> Directions
In the article on CMS's Section 111 penalty and future medicals proposals, which office is reviewing the drafted civil money penalties?

> Passage for review
■ ■ ■ ■

Where are we with CMS’s Section 111 penalty and future medicals proposals?By Mark Popolizio | January 7, 2020
With 2020 quickly settling in, attention will likely focus back on the Centers for Medicare and Medicaid Services’ (CMS) widely anticipated release of its Section 111 civil money penalties (CMPs) and future medicals (LMSA) proposals. Both sets of proposals were originally slated for release at various points in 2019 but delayed each time.
As we enter 2020, the author provides the following overview of where we are regarding CMS’s forthcoming proposals:
Section 111 Civil Money Penalties
Projected release date: December 2019
Status: Not released in December 2019 (still pending)
CMS’s Notice of Proposed Rulemaking (NPRM) for Section 111 CMPs was scheduled for release in December 2019 according to a recent notice from the Office of Information and Regulatory Affairs (OIRA). However, as of the date of this article, these proposals have not been issued. Of note, OIRA’s notice indicates that this matter is “pending review” which means that CMS has completed drafting its proposed CMPs and they are now being reviewed by the Office of Management and Budget (OMB) per standard protocol.

■ ■ ■ ■

> Supplied information
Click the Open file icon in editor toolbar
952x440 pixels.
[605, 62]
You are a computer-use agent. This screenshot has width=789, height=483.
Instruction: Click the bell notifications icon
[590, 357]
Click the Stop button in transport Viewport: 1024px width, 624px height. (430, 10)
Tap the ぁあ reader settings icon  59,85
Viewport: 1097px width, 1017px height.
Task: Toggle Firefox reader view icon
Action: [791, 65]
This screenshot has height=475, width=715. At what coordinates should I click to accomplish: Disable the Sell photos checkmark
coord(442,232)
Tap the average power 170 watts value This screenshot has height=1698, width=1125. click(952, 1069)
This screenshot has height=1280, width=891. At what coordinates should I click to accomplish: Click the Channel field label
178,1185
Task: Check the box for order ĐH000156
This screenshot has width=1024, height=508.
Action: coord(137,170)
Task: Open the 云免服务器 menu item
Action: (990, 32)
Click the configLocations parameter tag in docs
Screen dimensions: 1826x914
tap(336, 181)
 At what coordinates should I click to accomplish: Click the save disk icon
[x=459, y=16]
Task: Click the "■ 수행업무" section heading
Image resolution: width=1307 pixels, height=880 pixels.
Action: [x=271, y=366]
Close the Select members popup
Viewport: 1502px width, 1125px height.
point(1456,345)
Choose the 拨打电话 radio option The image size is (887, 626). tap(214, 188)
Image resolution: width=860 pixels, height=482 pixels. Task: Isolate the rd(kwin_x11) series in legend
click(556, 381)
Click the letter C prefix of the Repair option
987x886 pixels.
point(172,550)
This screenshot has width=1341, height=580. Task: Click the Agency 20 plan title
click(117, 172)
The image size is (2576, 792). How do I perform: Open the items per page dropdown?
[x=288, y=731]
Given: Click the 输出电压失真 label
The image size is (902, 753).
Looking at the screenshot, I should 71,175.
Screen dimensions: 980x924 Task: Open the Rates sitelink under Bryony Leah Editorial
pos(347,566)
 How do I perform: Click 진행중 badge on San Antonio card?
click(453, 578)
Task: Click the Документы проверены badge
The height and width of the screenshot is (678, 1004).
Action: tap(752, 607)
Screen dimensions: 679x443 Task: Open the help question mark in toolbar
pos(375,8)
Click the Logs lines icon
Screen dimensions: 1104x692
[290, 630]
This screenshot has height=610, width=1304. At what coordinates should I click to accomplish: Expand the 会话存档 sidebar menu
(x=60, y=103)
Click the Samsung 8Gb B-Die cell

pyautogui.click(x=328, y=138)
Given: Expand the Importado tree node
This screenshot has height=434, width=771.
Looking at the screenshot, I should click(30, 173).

■ ■ ■ ■

> Exercise result
The Office of Management and Budget (OMB)